REQUESTS:
1. Decide whether each statement agrees with the Fontana text. Answer yes or no for each, and quote the deciding words.
(a) The Tagli were made between 1959 and 1968.
(b) Fontana sliced his canvases before soaking them in pigment.
(c) Fontana made the slashes with scissors.
2. According to the Fontana text, which Tokyo collection holds examples of the Concetto spaziale, Attese series?
3. Reproduce the stretch of the Fontana text from "Examples of the" through "of Art, Tokyo.".

GIVEN TEXT:
◇ ◇ ◇
With the slash I invented a formula that I don’t think can be further perfected. I managed with this formula to give the spectator an impression of spatial calm, of cosmic rigor, of serenity in infinity…’ — Lucio Fontana

Lucio Fontana’s Tagli – his slashed canvases – revolutionised not just his own artistic career in the late 1950s, as they marked the peak and pinnacle of his conceptual journey; they also marked an important shift in twentieth century art historical discourse, as subversive works combatting long-standing principles of pictorial flatness. An inherently iconoclastic gesture, the slashing of canvases indeed signalled a clear desire to break with representational norms. Created between 1959 and Fontana’s death in 1968, the Tagli paintings all underwent a meticulous method of deconstruction. The canvases were first soaked in the artist’s chosen monochromatic pigment, only to be immediately sliced in one clear motion with a Stanley knife. Manipulating his canvases through the addition of colour and the simultaneous disruption of fabric, Fontana bent traditional tenets of painting and objecthood, in some ways merging both, and exploring, by the same token, the very notions of space and materiality.

Examples of the Concetto spaziale, Attese series can be found in the best public and private modern art collections worldwide, including The Solomon R. Guggenheim Museum, New York, Kunstmuseum Basel, and The National Museum of Art, Tokyo.
◇ ◇ ◇
RECORDS SHOWN:
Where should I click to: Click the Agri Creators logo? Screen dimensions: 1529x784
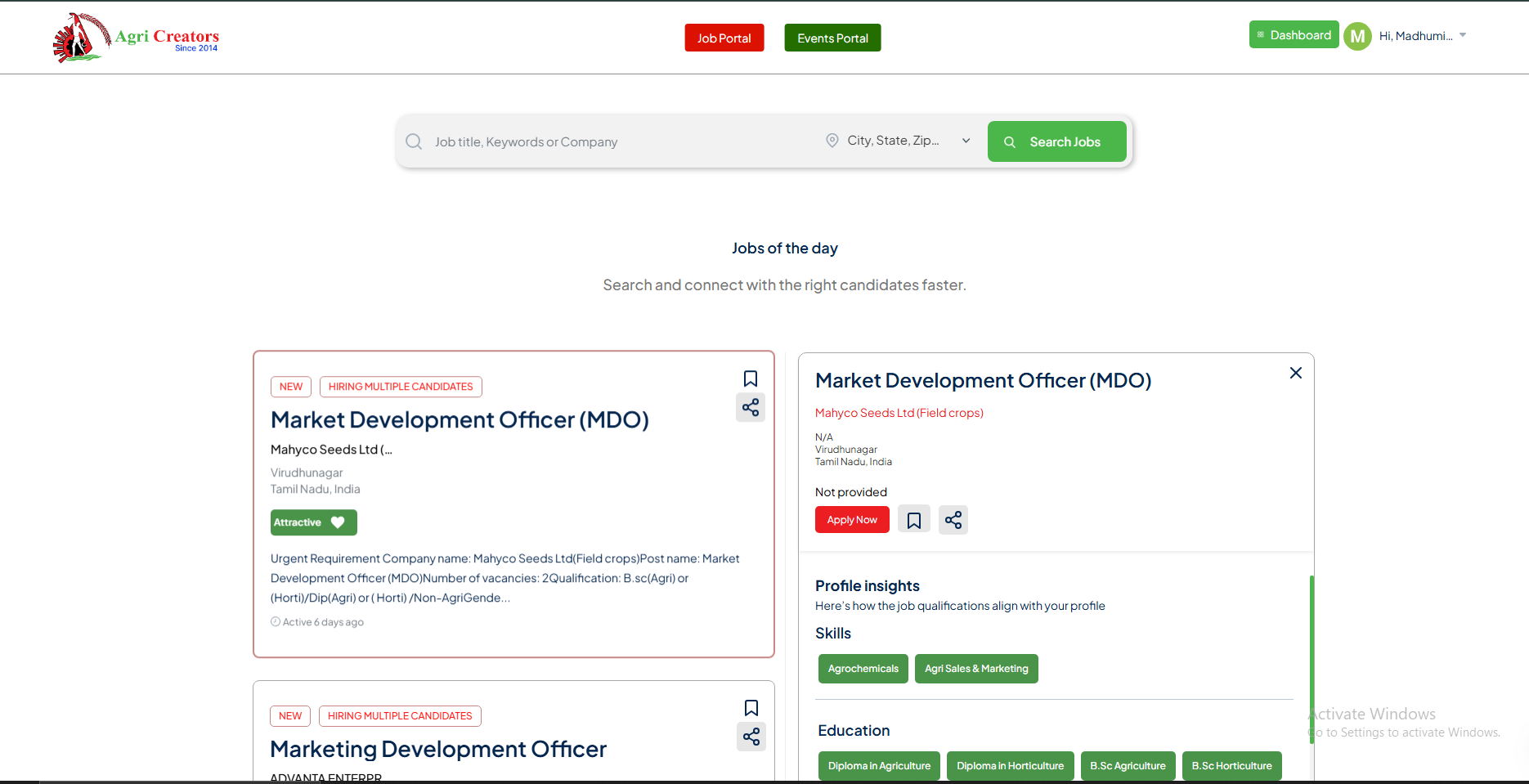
◇ ◇ ◇
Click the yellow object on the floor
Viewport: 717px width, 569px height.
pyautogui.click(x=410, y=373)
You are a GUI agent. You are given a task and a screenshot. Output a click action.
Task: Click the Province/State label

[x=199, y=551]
◇ ◇ ◇
TASK SOLUTIONS:
1.
(a) Yes: "Created between 1959 and Fontana’s death in 1968"
(b) No: "The canvases were first soaked in the artist’s chosen monochromatic pigment, only to be immediately sliced"
(c) No: "sliced in one clear motion with a Stanley knife"

2. The National Museum of Art, Tokyo.

3.
Examples of the Concetto spaziale, Attese series can be found in the best public and private modern art collections worldwide, including The Solomon R. Guggenheim Museum, New York, Kunstmuseum Basel, and The National Museum of Art, Tokyo.